Dataset entries
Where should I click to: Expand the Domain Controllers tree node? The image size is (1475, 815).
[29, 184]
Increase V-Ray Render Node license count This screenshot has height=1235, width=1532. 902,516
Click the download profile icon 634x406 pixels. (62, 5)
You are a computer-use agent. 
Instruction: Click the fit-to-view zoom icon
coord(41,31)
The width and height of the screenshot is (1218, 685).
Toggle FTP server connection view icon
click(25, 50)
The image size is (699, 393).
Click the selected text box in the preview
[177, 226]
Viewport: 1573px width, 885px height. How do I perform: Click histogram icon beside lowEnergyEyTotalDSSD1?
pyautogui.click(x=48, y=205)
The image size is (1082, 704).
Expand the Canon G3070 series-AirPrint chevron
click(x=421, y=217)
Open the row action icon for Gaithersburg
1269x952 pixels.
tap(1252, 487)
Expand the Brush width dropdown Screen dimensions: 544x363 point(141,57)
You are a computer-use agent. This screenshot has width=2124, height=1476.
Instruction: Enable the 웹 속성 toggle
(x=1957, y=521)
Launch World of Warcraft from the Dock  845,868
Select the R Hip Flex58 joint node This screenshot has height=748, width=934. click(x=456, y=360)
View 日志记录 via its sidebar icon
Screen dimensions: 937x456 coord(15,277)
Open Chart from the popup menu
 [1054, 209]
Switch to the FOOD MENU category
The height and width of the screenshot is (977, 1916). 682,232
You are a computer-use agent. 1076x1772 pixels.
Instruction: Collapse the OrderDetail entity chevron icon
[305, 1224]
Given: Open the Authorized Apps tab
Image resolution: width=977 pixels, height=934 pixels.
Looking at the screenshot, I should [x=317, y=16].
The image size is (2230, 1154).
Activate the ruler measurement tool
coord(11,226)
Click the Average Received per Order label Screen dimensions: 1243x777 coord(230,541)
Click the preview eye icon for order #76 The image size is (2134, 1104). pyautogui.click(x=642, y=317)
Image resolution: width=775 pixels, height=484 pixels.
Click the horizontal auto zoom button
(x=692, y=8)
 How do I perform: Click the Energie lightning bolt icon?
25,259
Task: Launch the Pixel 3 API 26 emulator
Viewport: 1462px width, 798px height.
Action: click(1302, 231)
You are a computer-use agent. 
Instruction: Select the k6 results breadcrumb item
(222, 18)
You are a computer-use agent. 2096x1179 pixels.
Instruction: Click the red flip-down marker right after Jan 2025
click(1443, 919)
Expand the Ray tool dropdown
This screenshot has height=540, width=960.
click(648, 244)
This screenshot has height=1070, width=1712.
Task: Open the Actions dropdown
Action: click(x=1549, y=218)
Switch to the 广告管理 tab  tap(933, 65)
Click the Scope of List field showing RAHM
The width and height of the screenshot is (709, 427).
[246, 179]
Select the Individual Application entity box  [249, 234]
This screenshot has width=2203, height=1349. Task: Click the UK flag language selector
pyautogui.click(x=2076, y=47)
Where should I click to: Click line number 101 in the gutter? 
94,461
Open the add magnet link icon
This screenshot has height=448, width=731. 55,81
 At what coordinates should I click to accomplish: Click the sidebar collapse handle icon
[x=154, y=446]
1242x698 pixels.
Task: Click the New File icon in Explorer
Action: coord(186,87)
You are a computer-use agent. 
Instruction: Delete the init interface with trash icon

Directions
Search the data above for the word "Launch" and report how many lines contain it, with nothing further.

Solution
2